PSBench: a large-scale benchmark for estimating the accuracy of protein complex structural models

TL;DR

PSBench delivers a large-scale, publicly available benchmark for estimating the accuracy of protein complex structural models, addressing EMA data scarcity with four CASP-derived datasets (CASP15/16) totaling over one million models annotated with 10 quality scores across global, interface, and local levels. It provides automated labeling tools, baseline EMA methods, and standardized metrics to enable rigorous training and benchmarking, demonstrated by the strong performance of GATE-based EMA models in CASP16. This resource supports development of generalizable EMA methods for complex structures and was shown to drive competitive model ranking and selection in blind community-wide evaluations.
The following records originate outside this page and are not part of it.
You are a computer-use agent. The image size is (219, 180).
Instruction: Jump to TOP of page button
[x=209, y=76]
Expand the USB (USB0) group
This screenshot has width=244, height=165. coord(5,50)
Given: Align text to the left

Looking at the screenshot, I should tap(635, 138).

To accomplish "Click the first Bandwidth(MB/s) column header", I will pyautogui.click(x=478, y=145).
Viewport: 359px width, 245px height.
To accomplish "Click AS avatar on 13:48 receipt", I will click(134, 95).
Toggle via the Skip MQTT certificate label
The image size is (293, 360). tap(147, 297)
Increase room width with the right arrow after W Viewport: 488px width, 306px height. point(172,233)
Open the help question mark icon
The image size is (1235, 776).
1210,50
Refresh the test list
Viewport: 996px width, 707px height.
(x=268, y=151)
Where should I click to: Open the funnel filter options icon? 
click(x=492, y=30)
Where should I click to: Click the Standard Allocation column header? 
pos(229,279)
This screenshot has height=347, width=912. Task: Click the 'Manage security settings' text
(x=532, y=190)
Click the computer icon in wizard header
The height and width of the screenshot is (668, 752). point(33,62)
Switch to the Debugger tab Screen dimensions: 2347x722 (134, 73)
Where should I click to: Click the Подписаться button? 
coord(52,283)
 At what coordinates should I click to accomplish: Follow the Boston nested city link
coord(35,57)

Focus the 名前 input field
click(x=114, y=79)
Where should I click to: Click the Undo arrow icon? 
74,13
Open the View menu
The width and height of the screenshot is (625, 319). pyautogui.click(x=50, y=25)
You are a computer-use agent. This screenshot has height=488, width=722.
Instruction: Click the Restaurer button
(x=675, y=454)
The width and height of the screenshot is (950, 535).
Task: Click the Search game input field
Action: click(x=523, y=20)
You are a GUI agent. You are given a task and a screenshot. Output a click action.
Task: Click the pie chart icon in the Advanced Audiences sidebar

PSBench thus offers a practical, scalable framework akin to ImageNet for EMA research in protein complex modeling, with ongoing plans to expand targets and invite community contributions.

Abstract

Predicting protein complex structures is essential for protein function analysis, protein design, and drug discovery. While AI methods like AlphaFold can predict accurate structural models for many protein complexes, reliably estimating the quality of these predicted models (estimation of model accuracy, or EMA) for model ranking and selection remains a major challenge. A key barrier to developing effective machine learning-based EMA methods is the lack of large, diverse, and well-annotated datasets for training and evaluation. To address this gap, we introduce PSBench, a benchmark suite comprising four large-scale, labeled datasets generated during the 15th and 16th community-wide Critical Assessment of Protein Structure Prediction (CASP15 and CASP16). PSBench includes over one million structural models covering a wide range of protein sequence lengths, complex stoichiometries, functional classes, and modeling difficulties. Each model is annotated with multiple complementary quality scores at the global, local, and interface levels. PSBench also provides multiple evaluation metrics and baseline EMA methods to facilitate rigorous comparisons. To demonstrate PSBench's utility, we trained and evaluated GATE, a graph transformer-based EMA method, on the CASP15 data. GATE was blindly tested in CASP16 (2024), where it ranked among the top-performing EMA methods. These results highlight PSBench as a valuable resource for advancing EMA research in protein complex modeling. PSBench is publicly available at: https://github.com/BioinfoMachineLearning/PSBench.

Figures (11)

• Figure 1: Overview of PSBench.(a) Pipeline. The PSBench pipeline for preparing four CASP datasets for estimating protein complex model accuracy (EMA). The predicted structural models are compared with native (true) structures to compute global, local, interface quality scores as labels. (b) Methods. Six representative baseline EMA methods for performance comparison. (c) Metrics. Four metrics for evaluating EMA methods: Pearson's correlation, Spearman's correlation, ranking loss, and AUROC (Area Under Receiver Operating Characteristics Curve) for evaluating predicted model quality scores against true ones (labels). The evaluation tools are included in PSBench.
• Figure 2: CASP15_inhouse_dataset.(a) Model count. Number of models per target in the dataset. (b) Score Distribution. Box plots of each of six representative quality scores of the models for each target. (c) Example. Three representative models (worst, average, best) in terms of sum of the six representative quality scores for a target H1143. Each model with two chains colored in blue and red is superimposed with the true structure in gray.
• Figure 3: CASP16 EMA results. The performance of top 20 out of 38 CASP16 EMA predictors in predicting TM-scores of structural models of 37 complex targets. (a) Pearson's correlation. (b) Spearman's correlation. (c) Ranking loss. (d) AUROC. MULTICOM_GATE is highlighted in red. It ranked first, third, third, and third in terms of the four metrics respectively.
• Figure S1: Diversity of 79 protein complex targets.(a) Number of targets for each of 25 stoichiometries represented in PSBench. A stoichiometry is denoted by letters interleaved with numbers. Each letter represents a unique chain. The number following a letter is the number of the copies (count) of the chain. For instance, A1B2 means a complex has two unique chains A and B, while A has one copy and B has two copies. (b) Number of targets for each of 21 broad protein function classes and an "Unknown" class in PSBench. "Unknown" means there is no class information and therefore may include many different classes.
• Figure S2: Distribution of AFM confidence scores per target in CASP15_inhouse_dataset.